Often when one is reviewing a film, there can be a need to ascribe some kind of motivation to a director. While yes, we have to admit that a film is often the collected works of many different artists, it’s hard not to think of the medium as wholly more interesting when the mad pursuits of one single creator’s vision are on screen. That’s why it’s so intriguing in the case of Wang Bing’s eight-hour, twelve-years-in-the-making epic Dead Souls, to come away with the feeling of what’s being projected onscreen is nothing other than humility. Naturally, one would have this thought when the majority of a behemoth running time is spent dedicated to elderly citizens recounting their harrowing experiences back in the 1950s and 60s.
The specific subject itself is the survivors of China’s “re-education” camps populated by those who were deemed rightists, or rather detractors of communism. These people having been subjected to grueling labor and psychological torment; though their outer and inner scars bearing what seems like little placement in history books.

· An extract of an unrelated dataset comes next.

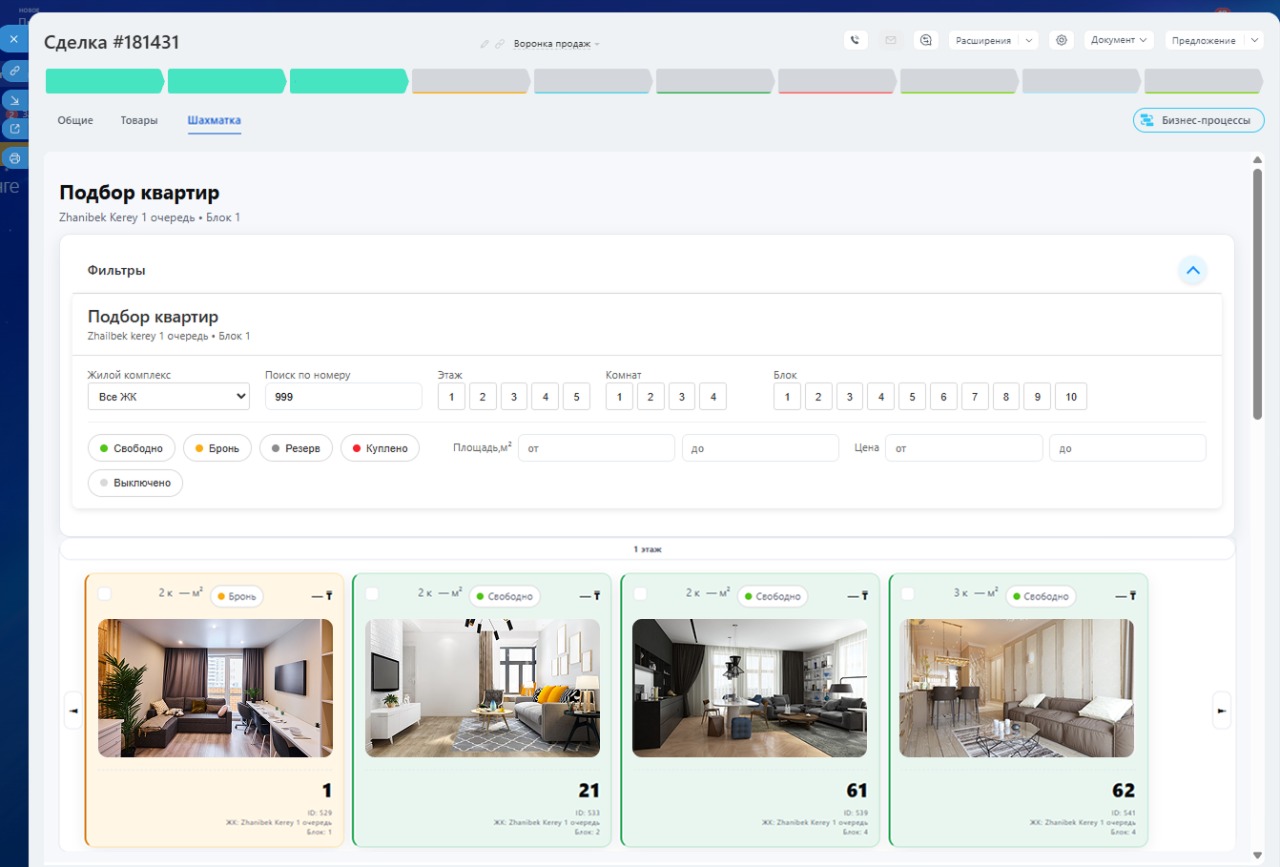Click the print icon on the left side panel
The height and width of the screenshot is (867, 1280).
coord(14,158)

With the film often muddy or plain-looking and even flat-out dull for the majority of its runtime, one gets the sense of an object not dedicated to education or didacticism but a genuine need to document. As if nobody does, then who will? Otherwise, these stories will be forgotten in the sands of time, as title cards remind us that almost every one of these people has died in the intervening years since the ambitious project began filming. But the sense of humility previously mentioned is evident throughout, as the film seems to have complete confidence in these figures’ words and gestures, completely resisting the idea of re-creation.

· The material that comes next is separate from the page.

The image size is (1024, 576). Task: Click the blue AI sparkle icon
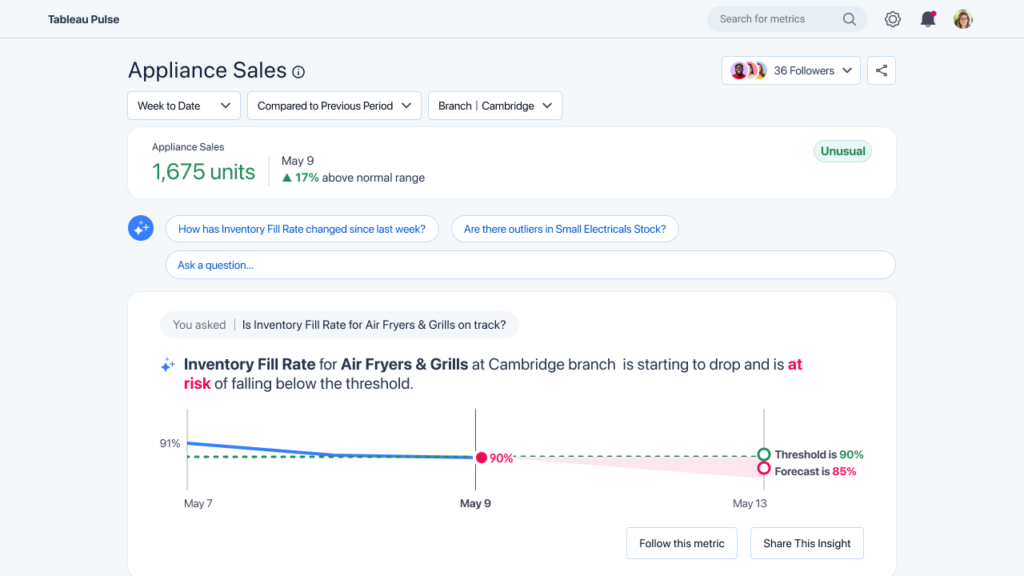pyautogui.click(x=140, y=228)
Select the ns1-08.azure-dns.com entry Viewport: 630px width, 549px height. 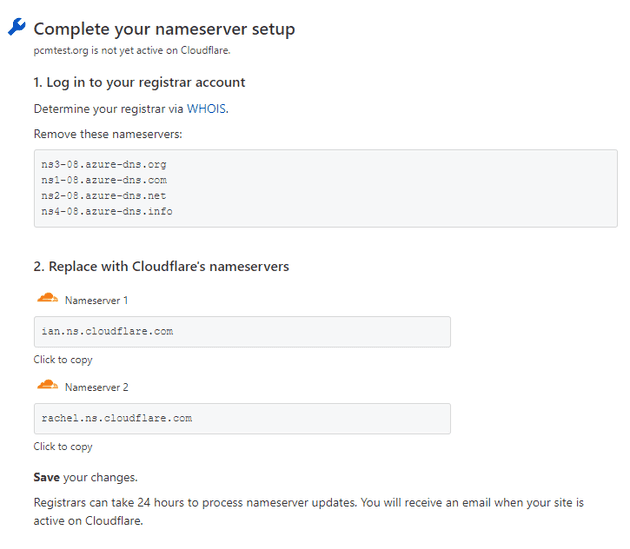[104, 180]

For simply depicting family onscreen, think of how many recent films–especially those that populate the festival circuit, namely those of Hirokazu Kore-eda–draw comparisons to Yasujiro Ozu. Yet, the feeling of watching that Japanese master’s dedication to the elderly is stronger here, be it the many shots that conveyed simply a sense of immobility.

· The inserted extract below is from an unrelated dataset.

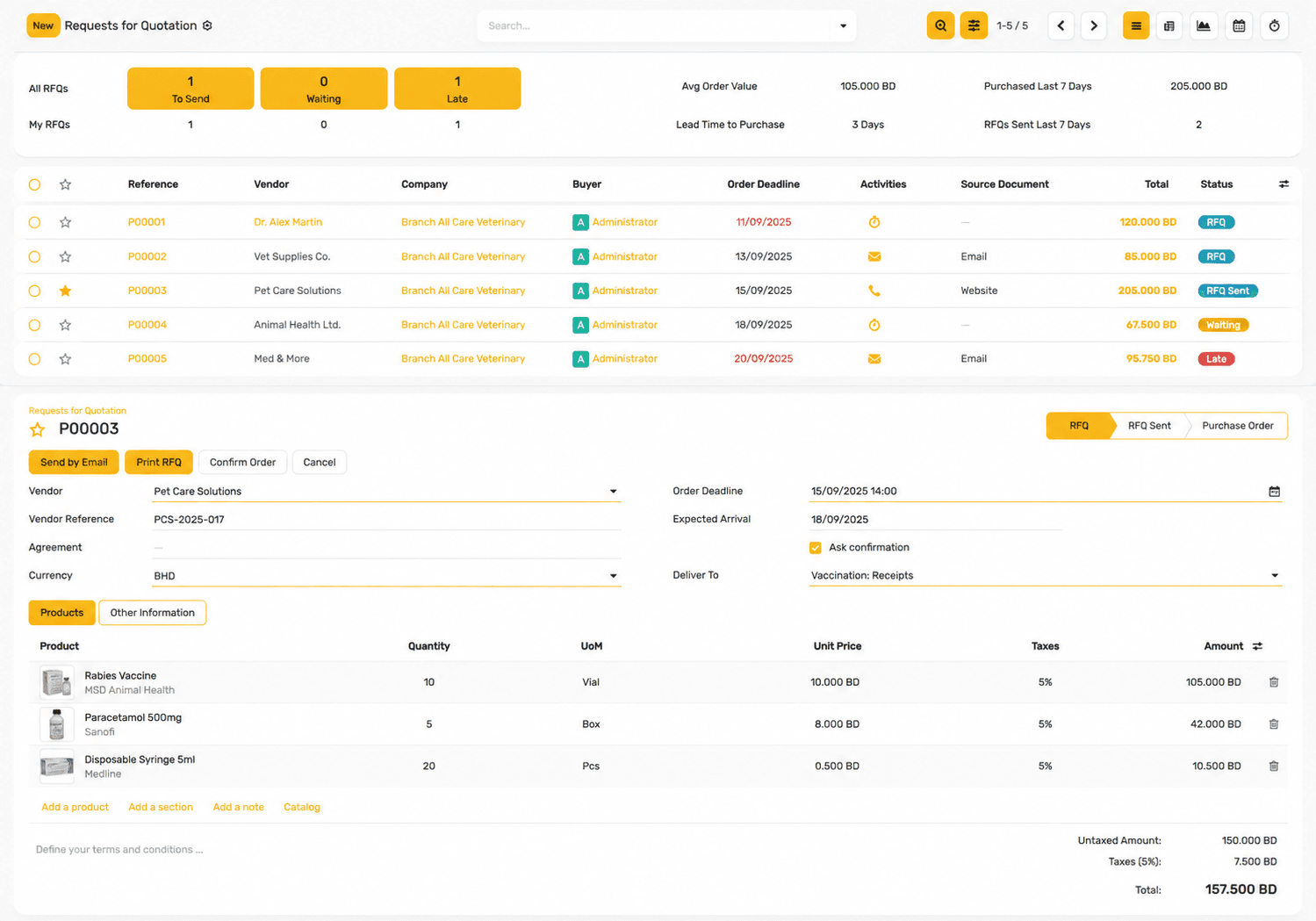
Task: Open the graph view icon
Action: tap(1204, 26)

If other Wang Bing films like Three Sisters or Ta’ang have at least deduced some “tension” from depicting subjects barely surviving through dire circumstances, this film is all about a kind of defeat. If anything, It’s hard not to be a little thrilled whenever the film cuts away from a dank room and to a landscape; a funeral taking place in a village, the coffin of the deceased rightist being carried up a hill by a number of men as spectators weep. Almost an act of spectacle compared to what surrounds it, one can’t help but want the film to branch out just a little more.
That’s why all being said, this writer has to admit to struggling with the film when it came to the simple area of enjoyment, a push-pull between admiring its rigorous form and being slightly turned off by its lack of notes hit throughout. It was hard not to think this particularly in the film’s final scene, a first-hand shot of a landscape; one not seen for its rugged beauty, but the bones buried underneath. The real perspective of time comes into play, of decades past, and maybe a little unfortunately, hours spent.
Dead Souls screened at the Toronto International Film Festival.